-- Source material --
BEGIN

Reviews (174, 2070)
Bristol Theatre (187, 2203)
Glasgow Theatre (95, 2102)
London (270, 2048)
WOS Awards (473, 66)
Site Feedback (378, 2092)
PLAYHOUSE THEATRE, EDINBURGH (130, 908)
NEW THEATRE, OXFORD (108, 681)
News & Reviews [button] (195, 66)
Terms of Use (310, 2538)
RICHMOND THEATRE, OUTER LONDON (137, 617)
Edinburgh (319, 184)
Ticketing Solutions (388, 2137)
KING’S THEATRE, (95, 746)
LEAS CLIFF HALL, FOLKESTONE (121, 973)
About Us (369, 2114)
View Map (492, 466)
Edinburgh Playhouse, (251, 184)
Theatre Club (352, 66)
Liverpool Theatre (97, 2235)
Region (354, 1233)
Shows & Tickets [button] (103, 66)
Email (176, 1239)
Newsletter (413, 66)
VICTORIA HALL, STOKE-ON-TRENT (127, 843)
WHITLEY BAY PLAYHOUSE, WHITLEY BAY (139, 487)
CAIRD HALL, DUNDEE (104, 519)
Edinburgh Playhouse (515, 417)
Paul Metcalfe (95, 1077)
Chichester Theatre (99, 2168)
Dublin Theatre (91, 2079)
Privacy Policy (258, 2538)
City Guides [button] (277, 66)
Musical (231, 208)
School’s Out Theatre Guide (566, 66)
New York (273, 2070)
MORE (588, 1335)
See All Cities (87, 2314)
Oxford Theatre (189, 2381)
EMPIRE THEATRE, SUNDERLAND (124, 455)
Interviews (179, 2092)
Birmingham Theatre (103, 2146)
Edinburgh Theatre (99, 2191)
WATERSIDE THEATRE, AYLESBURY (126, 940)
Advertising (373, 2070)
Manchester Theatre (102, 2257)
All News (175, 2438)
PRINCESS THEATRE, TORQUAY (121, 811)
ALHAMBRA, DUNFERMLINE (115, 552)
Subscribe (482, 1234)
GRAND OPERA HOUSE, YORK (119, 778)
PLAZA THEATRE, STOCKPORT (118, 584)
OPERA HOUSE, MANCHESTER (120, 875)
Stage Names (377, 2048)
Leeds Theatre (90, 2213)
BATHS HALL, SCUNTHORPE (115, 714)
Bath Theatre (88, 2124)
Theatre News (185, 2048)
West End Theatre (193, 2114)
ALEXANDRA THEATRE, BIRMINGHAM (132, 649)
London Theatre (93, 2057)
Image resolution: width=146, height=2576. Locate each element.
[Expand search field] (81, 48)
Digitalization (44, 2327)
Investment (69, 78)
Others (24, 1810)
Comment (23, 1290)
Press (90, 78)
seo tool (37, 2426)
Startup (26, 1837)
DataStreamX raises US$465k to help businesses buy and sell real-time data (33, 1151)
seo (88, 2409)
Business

END

-- What the task asks --
Give only the lines from the one holding "LEAS CLIFF HALL, FOLKESTONE (121, 973)" through the one holding "MORE (588, 1335)", each restated exactly as it appears above.

-- Result of this exercise --
LEAS CLIFF HALL, FOLKESTONE (121, 973)
About Us (369, 2114)
View Map (492, 466)
Edinburgh Playhouse, (251, 184)
Theatre Club (352, 66)
Liverpool Theatre (97, 2235)
Region (354, 1233)
Shows & Tickets [button] (103, 66)
Email (176, 1239)
Newsletter (413, 66)
VICTORIA HALL, STOKE-ON-TRENT (127, 843)
WHITLEY BAY PLAYHOUSE, WHITLEY BAY (139, 487)
CAIRD HALL, DUNDEE (104, 519)
Edinburgh Playhouse (515, 417)
Paul Metcalfe (95, 1077)
Chichester Theatre (99, 2168)
Dublin Theatre (91, 2079)
Privacy Policy (258, 2538)
City Guides [button] (277, 66)
Musical (231, 208)
School’s Out Theatre Guide (566, 66)
New York (273, 2070)
MORE (588, 1335)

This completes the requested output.